= SELECTED TEXT =

The Two Lookups Approach (was Re: Parsing the issues and finding a middle ground -- another attempt)

Vint Cerf vint at google.com
Fri Mar 6 15:07:50 CET 2009


While I haven't analyzed things as carefully as Marcos attempts in his  
note, I have to admit to a lot of discomfort with having to do two  
lookups to get this stuff to work.

v


Vint Cerf
Google
1818 Library Street, Suite 400
Reston, VA 20190
202-370-5637
vint at google.com




On Mar 6, 2009, at 9:03 AM, Marcos Sanz/Denic wrote:

> Catching up with the archives...
>
>> (iv) For the four "changed interpretation" cases, we make it
>> clear that the IDNA2008 interpretation is the important one and
>> that registries have a lot of responsibility here.   However,
>> if an application is in a position to deliver two different
>> answers to the user, then it MAY reasonably do both lookups and
>> then do whatever with them seems appropriate (obviously, a "did
>> you really mean?" dialogue would be one such option).
>>
>> Agreed as well. That, I think, is the only option I've heard for
> handling for whatever characters end up in IDNA 2008 with changed
>> interpretations that would help mitigate the security problems.
>>
>> The specified order of lookup will be important. The did you mean  
>> option
> could be recommended for user-facing code. That isn't, of
>> course, much use for a lot of software like search engines, but for  
>> UIs
> could be useful.

= ENTRIES SHOWN =
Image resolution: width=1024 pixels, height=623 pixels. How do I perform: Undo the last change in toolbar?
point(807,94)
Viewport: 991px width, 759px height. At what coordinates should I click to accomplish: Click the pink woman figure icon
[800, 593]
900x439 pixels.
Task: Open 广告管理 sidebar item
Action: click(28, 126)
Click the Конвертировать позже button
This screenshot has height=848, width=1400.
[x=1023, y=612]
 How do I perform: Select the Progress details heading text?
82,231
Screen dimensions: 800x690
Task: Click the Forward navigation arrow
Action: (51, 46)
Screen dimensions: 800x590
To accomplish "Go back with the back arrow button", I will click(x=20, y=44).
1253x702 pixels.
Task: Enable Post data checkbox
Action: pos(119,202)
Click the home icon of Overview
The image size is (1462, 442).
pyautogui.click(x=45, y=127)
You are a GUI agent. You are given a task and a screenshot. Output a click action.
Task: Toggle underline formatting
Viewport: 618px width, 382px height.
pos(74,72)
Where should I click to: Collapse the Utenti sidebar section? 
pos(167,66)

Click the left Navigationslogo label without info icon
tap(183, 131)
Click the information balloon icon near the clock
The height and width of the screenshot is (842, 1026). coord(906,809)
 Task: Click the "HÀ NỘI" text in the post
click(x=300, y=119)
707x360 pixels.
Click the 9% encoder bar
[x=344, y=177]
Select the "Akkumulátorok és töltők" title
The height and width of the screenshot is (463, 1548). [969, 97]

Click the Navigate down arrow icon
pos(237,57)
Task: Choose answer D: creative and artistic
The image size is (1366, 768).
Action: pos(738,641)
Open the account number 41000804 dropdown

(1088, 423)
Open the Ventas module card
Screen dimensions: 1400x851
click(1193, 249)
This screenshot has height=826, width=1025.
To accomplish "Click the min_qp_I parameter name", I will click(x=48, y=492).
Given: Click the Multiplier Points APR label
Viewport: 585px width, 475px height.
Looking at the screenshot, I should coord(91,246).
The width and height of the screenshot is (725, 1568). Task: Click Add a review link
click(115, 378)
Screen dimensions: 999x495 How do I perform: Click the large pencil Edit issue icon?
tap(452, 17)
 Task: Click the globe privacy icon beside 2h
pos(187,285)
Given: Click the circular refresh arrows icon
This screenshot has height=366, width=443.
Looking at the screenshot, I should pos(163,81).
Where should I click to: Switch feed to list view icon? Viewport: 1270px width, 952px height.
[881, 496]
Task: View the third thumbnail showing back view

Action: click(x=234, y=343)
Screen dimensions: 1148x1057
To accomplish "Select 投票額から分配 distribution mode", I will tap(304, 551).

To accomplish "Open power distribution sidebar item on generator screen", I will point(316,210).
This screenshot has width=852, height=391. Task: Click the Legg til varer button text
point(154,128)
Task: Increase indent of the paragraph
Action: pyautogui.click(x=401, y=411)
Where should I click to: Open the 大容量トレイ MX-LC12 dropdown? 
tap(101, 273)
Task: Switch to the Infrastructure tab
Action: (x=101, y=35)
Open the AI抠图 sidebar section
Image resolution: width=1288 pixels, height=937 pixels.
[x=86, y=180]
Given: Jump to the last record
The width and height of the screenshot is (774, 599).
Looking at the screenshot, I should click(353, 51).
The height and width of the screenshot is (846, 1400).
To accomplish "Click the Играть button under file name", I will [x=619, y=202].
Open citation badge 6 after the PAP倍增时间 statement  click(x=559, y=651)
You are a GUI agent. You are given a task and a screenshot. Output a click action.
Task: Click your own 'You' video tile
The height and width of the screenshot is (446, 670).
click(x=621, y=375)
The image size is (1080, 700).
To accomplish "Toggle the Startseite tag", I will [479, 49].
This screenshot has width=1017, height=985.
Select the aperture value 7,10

= TASK INSTRUCTIONS =
In the email about the two lookups approach, what does Vint Cerf admit to feeling a lot of discomfort about? The lines aren't needed here.

= THE RESULT =
Having to do two lookups to get this stuff to work.